Sickle cell disease (SCD) and β-thalassemia are severe anemias characterized by abnormal or reduced production of hemoglobin β-chains. Autologous transplantation of genetically corrected hematopoietic stem cells (HSC) is an attractive therapeutic alternative for patients lacking a compatible HSC donor. Naturally occurring, large deletions in the β-globin locus result in increased fetal hemoglobin (HbF) expression (HPFH, Hereditary Persistence of Fetal Hemoglobin), a condition that mitigates the clinical severity of β-hemoglobinopathies. Here, we integrated BCL11A and GATA1 transcription factor binding site analysis and HPFH mutational data to identify potential HbF silencers in the β-globin locus. Based on this analysis, we designed a CRISPR/Cas9 strategy to disrupt a 13-kb genomic region commonly deleted in HPFH, which includes the Δ- and β-globin genes and putative intergenic HbF silencers, and achieved efficient targeted deletion in erythroid cell lines by plasmid, RNA and lentiviral delivery of the CRISPR/Cas9 nuclease system.
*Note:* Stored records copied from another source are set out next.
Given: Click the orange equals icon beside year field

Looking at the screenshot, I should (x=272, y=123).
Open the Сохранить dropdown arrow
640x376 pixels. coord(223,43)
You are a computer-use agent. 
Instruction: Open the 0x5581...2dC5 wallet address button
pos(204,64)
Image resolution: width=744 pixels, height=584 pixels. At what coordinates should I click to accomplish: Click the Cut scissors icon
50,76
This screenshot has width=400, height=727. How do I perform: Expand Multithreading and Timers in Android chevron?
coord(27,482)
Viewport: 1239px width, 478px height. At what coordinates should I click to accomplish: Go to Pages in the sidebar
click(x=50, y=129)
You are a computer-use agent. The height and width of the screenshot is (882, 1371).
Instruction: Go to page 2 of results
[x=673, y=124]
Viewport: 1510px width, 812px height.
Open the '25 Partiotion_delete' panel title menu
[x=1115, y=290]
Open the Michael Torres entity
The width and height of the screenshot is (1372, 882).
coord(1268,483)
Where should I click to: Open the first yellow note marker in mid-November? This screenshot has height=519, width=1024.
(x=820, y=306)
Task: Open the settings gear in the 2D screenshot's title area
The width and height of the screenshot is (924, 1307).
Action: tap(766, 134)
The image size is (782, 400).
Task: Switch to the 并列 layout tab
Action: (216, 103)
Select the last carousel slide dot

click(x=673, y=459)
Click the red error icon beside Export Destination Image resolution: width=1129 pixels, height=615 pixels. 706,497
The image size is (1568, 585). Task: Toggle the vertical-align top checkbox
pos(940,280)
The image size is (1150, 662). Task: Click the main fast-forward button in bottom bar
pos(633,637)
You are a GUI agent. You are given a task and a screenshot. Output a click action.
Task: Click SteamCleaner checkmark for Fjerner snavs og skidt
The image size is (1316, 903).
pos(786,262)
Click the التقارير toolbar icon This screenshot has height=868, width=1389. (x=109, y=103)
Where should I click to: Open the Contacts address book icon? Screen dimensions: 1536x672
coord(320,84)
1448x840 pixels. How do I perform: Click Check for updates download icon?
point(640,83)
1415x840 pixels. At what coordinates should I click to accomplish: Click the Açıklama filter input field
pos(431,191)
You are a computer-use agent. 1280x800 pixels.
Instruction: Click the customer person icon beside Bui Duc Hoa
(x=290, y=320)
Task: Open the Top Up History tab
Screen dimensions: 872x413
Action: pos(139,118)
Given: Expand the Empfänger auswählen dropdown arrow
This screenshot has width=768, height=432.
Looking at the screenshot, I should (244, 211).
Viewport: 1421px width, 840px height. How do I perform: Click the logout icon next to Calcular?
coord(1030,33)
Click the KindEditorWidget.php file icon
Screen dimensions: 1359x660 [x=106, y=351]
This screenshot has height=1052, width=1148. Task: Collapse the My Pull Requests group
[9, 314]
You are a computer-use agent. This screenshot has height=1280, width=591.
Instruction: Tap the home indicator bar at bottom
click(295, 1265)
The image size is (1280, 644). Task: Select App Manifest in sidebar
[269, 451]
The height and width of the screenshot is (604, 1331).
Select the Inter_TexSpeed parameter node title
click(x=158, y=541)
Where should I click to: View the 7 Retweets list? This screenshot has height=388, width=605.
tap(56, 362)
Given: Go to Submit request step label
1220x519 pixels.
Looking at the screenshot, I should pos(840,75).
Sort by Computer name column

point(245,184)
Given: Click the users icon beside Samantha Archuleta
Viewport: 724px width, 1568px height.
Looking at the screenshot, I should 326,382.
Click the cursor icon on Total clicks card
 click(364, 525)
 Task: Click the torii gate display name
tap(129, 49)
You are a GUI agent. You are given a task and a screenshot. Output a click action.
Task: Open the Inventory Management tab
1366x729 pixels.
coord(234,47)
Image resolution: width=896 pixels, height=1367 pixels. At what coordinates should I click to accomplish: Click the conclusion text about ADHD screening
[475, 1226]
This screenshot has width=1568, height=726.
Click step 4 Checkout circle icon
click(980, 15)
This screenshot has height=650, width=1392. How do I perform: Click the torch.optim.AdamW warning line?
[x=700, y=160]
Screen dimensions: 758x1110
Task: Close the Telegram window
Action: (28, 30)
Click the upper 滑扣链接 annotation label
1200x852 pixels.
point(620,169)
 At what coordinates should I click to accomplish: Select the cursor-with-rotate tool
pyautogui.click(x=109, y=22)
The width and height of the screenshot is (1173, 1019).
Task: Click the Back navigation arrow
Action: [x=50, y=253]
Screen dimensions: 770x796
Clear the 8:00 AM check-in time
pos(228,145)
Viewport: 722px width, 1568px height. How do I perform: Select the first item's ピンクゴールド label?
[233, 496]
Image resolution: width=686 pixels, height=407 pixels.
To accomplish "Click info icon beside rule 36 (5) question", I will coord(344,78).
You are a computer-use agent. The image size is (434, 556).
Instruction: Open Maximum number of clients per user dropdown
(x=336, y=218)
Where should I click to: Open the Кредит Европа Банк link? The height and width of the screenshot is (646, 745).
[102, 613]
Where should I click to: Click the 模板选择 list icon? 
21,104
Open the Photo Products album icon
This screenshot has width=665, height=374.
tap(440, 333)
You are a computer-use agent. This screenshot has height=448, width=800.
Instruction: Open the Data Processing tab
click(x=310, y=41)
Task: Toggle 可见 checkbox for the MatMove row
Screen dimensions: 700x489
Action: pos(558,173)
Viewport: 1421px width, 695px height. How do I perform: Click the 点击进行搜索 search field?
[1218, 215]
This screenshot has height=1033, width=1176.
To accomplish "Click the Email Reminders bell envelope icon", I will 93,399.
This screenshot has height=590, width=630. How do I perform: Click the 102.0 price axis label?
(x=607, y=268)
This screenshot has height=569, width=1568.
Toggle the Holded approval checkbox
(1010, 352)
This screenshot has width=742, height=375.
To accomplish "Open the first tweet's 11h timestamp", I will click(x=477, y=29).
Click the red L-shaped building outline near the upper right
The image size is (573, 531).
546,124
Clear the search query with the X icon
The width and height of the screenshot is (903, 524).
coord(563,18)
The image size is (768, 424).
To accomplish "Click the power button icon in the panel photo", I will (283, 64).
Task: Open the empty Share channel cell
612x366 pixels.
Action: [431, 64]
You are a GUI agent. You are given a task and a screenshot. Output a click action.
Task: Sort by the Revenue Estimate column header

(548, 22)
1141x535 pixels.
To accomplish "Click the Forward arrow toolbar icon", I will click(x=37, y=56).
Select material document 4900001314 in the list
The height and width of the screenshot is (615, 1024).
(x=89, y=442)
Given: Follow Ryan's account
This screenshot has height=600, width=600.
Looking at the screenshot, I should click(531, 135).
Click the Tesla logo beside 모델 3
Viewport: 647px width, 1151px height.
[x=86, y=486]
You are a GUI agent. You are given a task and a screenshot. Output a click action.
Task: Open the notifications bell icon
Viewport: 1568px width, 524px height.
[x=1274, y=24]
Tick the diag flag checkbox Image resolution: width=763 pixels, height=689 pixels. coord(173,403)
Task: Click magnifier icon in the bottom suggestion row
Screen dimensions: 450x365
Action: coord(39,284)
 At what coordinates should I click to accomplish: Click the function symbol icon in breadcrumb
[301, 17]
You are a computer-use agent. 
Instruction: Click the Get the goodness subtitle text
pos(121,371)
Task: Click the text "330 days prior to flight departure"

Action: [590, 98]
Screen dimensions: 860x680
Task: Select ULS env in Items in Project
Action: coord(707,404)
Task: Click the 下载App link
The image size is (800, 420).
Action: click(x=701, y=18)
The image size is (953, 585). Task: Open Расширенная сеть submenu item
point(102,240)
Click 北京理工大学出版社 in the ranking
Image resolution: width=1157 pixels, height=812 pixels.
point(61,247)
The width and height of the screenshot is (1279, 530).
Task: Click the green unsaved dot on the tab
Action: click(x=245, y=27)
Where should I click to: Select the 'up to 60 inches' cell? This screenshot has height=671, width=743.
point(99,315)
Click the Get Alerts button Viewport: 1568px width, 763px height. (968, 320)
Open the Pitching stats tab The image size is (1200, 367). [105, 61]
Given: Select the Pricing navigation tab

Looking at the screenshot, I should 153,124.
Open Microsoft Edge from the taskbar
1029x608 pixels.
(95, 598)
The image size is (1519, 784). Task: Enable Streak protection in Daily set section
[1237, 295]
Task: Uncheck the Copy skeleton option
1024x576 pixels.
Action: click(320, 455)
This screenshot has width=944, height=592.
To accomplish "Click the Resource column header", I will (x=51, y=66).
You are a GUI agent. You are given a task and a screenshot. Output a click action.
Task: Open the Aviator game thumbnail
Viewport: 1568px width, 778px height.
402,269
RT-PCR showed a dramatic increase in γ-globin mRNA levels in modified adult hematopoietic stem progenitor cells (HSPC)-derived erythroid cell lines (HUDEP-2). FACS and HPLC analysis demonstrated reactivation of HbF and a concomitant decrease in HbA expression. Cell morphology, erythroid marker profile, total Hb levels and erythroid maturation were unaffected, consistent with the asymptomatic phenotype of adult HPFH carriers. The same strategy was tested in primary human erythroblasts by lentiviral transduction of adult CD34+ HSPCs followed by in vitro erythroid differentiation in liquid and clonogenic cultures. Deletion of potential HbF silencers resulted in a 35% increase in γ-globin expression compared to basal levels in primary human erythroblasts as measured by HPLC, suggesting that these sequences could serve as targets for therapeutic genome editing for HbF induction in β-hemoglobinopathies. We are currently testing the efficiency of our CRISPR/Cas9-based strategy in patient-derived HSPCs. Overall, this study contributes to the knowledge of the mechanisms underlying fetal to adult Hb switching, and provides clues for a therapeutic strategy for SCD and β-thalassemia.